YALNIZ EFE'NİN DİRENİŞİ
Zaman içerisinde TÜPRAG Altın Şirketi köylüleri bu acele
kamulaştırma kararının da baskısı ile "ikna" ederek kamulaştırılan
arazileri birer birer satın alırken, madene arazilerini satmayan sadece keçi
çobanlığı yapan Ahmet Karaçam kalmıştı. Madenin sağlık koruma bandı içerisinde
kalan bağını şirkete tüm tekliflere rağmen satmayan, "Ben ölmeden bağımı
elimden alamazlar" diye direnen Ahmet Karaçam zamanla bu direnişi
nedeniyle "Yalnız Efe" diye anılmaya başlandı. Ahmet Karaçam'ın
direnişini kıramayan altın madeni çözümü madenin sağlık koruma bandını
daraltıp, Karaçam'ın bağını bu bandın dışında tutmakla bulmuştu. Şirket, sağlık
koruma bandını daraltarak Haziran 2011 yılında üretimine başlarken, Ahmet
Karaçam'ın acele kamulaştırma davası ise yıllarca devam etti. Danıştay 6.
Dairesi acele kamulaştırma kararını 2016 yılında iptal ederken, geçtiğimiz yıl
DİDDK'da bu kararı onaylamıştı. Şirket ve Bakanlık son bir hamle ile
"karar düzeltme talebinde" bulunmuştu. Geçtiğimiz günlerde
(DİDDK)'nın bu talebi de reddetmesi ile Efemçukuru köylüsü Ahmet Karaçam'ın
bağının acele kamulaştırma yoluyla elinden alınması kararı tamamen iptal
edilmiş oldu.
Fotoğraf: Evrensel
YALNIZ EFE KAZANDI AMA
Bu mahkeme kararını değerlendiren EGEÇEP Hukuk Komisyonu
üyesi ve Ahmet Karaçam'ın avukatı Arif Ali Cangı, dava sonucunda acele
kamulaştırma kararına karşı önemli bir içtihat oluştuğunu belirterek,
"Ahmet Karaçam; bize örnek olması gereken bir doğa ve yaşam hakkı
direnişçisi, gelecek kuşaklara karşı sorumluluğunu yerine getiren örnek bir
insan" dedi. Mahkeme kararının tek başına bile kalınsa direnmenin nasıl
olumlu bir sonuç doğuracağının kanıtı olduğunu söyleyen EGEÇEP Eş Dönem Sözcüsü
Av. Berrin Esin Kaya, kararın pratik olarak madenin faaliyeti üzerinde herhangi
bir etkisinin olmayacağını söyledi. Elele Hareketi eski Dönem Sözcülerinden Dr.

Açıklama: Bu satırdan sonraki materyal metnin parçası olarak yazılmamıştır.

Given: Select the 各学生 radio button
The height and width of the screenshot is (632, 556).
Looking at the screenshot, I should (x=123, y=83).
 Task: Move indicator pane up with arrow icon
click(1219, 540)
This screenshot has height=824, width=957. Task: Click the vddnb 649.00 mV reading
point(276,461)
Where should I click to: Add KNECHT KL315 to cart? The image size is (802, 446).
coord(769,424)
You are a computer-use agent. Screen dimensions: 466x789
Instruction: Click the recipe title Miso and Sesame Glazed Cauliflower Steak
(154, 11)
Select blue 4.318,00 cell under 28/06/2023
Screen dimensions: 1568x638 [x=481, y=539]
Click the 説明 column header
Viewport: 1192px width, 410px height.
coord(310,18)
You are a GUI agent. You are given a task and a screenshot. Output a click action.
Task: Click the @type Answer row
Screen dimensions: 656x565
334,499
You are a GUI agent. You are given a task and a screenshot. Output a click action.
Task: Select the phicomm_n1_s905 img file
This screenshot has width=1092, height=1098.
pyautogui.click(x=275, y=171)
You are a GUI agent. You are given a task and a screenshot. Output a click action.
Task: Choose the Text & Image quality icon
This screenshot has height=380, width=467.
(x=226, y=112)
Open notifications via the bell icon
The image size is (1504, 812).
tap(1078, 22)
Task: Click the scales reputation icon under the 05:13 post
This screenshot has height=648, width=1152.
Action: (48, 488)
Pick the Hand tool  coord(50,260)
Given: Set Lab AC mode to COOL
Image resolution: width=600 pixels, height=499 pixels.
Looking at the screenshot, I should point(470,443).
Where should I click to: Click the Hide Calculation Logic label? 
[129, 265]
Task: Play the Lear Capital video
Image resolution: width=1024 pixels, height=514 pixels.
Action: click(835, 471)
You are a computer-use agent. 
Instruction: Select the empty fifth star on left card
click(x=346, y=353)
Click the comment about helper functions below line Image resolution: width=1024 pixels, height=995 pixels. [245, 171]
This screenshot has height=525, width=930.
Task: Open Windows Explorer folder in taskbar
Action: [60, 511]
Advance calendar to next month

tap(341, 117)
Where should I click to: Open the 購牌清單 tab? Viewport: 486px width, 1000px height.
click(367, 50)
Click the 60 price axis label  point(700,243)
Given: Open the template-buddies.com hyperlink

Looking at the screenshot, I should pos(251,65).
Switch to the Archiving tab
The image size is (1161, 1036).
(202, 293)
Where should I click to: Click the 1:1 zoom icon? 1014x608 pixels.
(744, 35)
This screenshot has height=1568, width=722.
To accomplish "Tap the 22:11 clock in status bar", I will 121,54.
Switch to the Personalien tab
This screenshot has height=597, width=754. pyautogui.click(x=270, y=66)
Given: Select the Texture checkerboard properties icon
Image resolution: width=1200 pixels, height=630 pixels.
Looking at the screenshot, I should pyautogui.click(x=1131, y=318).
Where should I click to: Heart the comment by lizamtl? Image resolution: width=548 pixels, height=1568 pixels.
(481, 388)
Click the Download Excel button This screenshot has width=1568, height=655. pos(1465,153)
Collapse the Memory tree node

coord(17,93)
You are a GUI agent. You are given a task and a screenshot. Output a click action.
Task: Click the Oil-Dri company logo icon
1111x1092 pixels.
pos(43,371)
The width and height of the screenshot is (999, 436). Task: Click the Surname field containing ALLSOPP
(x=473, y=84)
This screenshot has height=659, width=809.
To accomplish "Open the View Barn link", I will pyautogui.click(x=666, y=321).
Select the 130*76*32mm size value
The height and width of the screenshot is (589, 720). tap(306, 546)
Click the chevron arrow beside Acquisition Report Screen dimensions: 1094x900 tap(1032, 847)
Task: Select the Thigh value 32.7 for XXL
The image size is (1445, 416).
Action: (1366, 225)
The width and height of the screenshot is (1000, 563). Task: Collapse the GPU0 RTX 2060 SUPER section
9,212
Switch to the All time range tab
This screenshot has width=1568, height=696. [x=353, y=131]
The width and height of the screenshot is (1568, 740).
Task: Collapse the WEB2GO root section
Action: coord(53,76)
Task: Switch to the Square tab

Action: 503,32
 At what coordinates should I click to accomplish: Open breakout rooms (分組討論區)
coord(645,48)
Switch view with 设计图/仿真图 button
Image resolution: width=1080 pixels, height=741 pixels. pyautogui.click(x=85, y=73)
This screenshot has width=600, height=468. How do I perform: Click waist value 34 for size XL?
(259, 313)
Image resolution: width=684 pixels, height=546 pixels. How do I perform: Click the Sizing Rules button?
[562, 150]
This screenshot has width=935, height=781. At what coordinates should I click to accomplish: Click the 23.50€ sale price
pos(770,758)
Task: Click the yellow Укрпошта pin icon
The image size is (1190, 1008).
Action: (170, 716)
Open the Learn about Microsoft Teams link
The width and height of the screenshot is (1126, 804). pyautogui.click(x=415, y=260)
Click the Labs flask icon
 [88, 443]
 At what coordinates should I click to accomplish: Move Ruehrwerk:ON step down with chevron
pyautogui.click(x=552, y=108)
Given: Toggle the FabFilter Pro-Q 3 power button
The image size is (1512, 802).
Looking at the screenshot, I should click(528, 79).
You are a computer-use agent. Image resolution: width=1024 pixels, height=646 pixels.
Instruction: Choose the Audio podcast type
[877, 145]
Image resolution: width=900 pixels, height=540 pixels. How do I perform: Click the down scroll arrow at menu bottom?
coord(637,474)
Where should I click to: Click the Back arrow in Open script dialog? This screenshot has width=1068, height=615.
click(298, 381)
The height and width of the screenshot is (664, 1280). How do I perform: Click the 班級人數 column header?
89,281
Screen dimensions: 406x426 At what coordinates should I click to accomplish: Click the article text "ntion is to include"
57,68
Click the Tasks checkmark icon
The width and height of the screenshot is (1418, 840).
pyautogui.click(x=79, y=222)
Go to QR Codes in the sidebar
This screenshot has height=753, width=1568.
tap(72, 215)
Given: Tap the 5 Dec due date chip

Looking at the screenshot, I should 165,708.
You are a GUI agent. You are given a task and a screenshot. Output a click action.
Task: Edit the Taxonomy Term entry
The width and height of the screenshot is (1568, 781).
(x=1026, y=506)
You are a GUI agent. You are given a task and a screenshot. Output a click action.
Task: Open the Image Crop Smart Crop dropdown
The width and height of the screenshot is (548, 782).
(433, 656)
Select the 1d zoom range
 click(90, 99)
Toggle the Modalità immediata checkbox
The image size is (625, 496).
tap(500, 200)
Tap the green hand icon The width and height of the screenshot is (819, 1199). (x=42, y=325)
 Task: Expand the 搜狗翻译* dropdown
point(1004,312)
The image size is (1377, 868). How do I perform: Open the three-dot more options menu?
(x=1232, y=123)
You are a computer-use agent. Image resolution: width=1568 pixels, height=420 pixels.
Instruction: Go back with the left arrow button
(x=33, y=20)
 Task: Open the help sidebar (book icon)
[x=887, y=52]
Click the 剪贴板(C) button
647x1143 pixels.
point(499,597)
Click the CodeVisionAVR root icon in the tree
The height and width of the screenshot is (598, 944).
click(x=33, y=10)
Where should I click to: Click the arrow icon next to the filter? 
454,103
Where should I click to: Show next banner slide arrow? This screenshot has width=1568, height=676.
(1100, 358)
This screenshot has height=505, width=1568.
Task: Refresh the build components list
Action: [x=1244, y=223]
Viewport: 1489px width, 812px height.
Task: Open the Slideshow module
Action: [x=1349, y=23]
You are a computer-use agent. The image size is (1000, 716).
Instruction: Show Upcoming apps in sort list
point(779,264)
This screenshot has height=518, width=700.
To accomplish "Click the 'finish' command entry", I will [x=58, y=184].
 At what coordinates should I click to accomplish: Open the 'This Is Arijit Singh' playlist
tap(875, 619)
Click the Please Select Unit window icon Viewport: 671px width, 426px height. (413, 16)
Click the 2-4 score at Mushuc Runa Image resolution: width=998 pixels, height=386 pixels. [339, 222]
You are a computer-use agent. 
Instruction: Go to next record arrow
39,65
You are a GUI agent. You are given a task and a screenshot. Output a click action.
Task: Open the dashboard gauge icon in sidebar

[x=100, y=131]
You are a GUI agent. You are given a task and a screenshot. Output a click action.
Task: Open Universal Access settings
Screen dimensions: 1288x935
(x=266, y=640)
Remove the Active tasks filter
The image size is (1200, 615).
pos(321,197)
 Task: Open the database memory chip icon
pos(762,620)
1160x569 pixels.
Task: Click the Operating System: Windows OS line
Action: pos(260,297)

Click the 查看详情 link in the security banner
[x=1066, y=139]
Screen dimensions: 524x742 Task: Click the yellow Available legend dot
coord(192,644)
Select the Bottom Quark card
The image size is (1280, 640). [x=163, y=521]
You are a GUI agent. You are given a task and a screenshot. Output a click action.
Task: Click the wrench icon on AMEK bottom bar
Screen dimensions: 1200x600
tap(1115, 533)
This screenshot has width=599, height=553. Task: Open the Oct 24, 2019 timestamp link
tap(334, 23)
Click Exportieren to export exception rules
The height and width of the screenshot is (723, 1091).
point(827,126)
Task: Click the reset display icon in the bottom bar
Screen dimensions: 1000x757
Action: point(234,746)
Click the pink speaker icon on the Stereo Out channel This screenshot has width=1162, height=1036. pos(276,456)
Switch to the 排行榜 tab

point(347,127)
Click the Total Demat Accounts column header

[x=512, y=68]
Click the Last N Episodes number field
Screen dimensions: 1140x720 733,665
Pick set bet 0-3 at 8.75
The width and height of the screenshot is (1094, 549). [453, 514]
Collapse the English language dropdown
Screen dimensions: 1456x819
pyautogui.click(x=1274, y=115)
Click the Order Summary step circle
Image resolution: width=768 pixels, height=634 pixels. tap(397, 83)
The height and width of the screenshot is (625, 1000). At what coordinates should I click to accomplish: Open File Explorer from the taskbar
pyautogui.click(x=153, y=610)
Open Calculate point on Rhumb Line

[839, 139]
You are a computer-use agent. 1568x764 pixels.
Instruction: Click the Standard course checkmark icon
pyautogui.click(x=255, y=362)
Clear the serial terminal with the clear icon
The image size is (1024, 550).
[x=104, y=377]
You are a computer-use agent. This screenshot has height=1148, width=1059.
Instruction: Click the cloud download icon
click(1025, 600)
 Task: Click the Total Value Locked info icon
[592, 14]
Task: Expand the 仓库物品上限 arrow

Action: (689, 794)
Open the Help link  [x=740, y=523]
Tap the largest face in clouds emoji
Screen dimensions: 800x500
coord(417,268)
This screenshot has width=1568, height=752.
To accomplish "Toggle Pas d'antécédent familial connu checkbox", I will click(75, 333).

Oya Otyıldız da "Ahmet Karaçam'ın direnişi sonrası maden sağlık koruma
bandını daraltıp çalışmaya başlamıştı. Karaçam bağını kurtardı ama altın madeni
ne yazık ki çalışmasına devam ediyor. İzmir'in içme suyunun kirleten maden
halen faaliyetini sürdürüyor" diye konuştu.